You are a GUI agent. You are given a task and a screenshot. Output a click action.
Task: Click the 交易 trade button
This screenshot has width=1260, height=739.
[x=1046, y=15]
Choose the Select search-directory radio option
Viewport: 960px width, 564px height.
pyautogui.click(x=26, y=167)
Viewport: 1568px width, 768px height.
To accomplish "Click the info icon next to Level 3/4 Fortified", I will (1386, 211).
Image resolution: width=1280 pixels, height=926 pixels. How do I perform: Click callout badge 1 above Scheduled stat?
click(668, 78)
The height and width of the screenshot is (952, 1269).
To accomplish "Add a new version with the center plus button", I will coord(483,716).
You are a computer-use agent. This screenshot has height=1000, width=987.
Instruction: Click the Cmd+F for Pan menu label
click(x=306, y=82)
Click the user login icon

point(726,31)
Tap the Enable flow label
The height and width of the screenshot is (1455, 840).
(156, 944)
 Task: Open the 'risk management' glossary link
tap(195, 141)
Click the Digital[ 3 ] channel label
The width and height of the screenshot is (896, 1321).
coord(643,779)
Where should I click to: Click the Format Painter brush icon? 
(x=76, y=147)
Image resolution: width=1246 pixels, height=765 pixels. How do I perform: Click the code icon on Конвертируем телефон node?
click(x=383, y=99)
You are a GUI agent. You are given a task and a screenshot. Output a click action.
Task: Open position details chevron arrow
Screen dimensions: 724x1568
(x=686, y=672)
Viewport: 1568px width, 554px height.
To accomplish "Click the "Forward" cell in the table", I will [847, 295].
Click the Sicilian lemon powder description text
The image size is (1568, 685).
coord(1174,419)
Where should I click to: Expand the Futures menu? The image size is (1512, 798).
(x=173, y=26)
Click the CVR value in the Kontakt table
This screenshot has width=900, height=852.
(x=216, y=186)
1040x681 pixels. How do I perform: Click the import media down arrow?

════════════════════

# TASK TO COMPLETE
Each record above needs to be set down again, word for word.

# WRITTEN ANSWER
You are a GUI agent. You are given a task and a screenshot. Output a click action.
Task: Click the 交易 trade button
This screenshot has width=1260, height=739.
[x=1046, y=15]
Choose the Select search-directory radio option
Viewport: 960px width, 564px height.
pyautogui.click(x=26, y=167)
Viewport: 1568px width, 768px height.
To accomplish "Click the info icon next to Level 3/4 Fortified", I will (1386, 211).
Image resolution: width=1280 pixels, height=926 pixels. How do I perform: Click callout badge 1 above Scheduled stat?
click(668, 78)
The height and width of the screenshot is (952, 1269).
To accomplish "Add a new version with the center plus button", I will coord(483,716).
You are a computer-use agent. This screenshot has height=1000, width=987.
Instruction: Click the Cmd+F for Pan menu label
click(x=306, y=82)
Click the user login icon

point(726,31)
Tap the Enable flow label
The height and width of the screenshot is (1455, 840).
(156, 944)
 Task: Open the 'risk management' glossary link
tap(195, 141)
Click the Digital[ 3 ] channel label
The width and height of the screenshot is (896, 1321).
coord(643,779)
Where should I click to: Click the Format Painter brush icon? 
(x=76, y=147)
Image resolution: width=1246 pixels, height=765 pixels. How do I perform: Click the code icon on Конвертируем телефон node?
click(x=383, y=99)
You are a GUI agent. You are given a task and a screenshot. Output a click action.
Task: Open position details chevron arrow
Screen dimensions: 724x1568
(x=686, y=672)
Viewport: 1568px width, 554px height.
To accomplish "Click the "Forward" cell in the table", I will [847, 295].
Click the Sicilian lemon powder description text
The image size is (1568, 685).
coord(1174,419)
Where should I click to: Expand the Futures menu? The image size is (1512, 798).
(x=173, y=26)
Click the CVR value in the Kontakt table
This screenshot has width=900, height=852.
(x=216, y=186)
1040x681 pixels. How do I perform: Click the import media down arrow?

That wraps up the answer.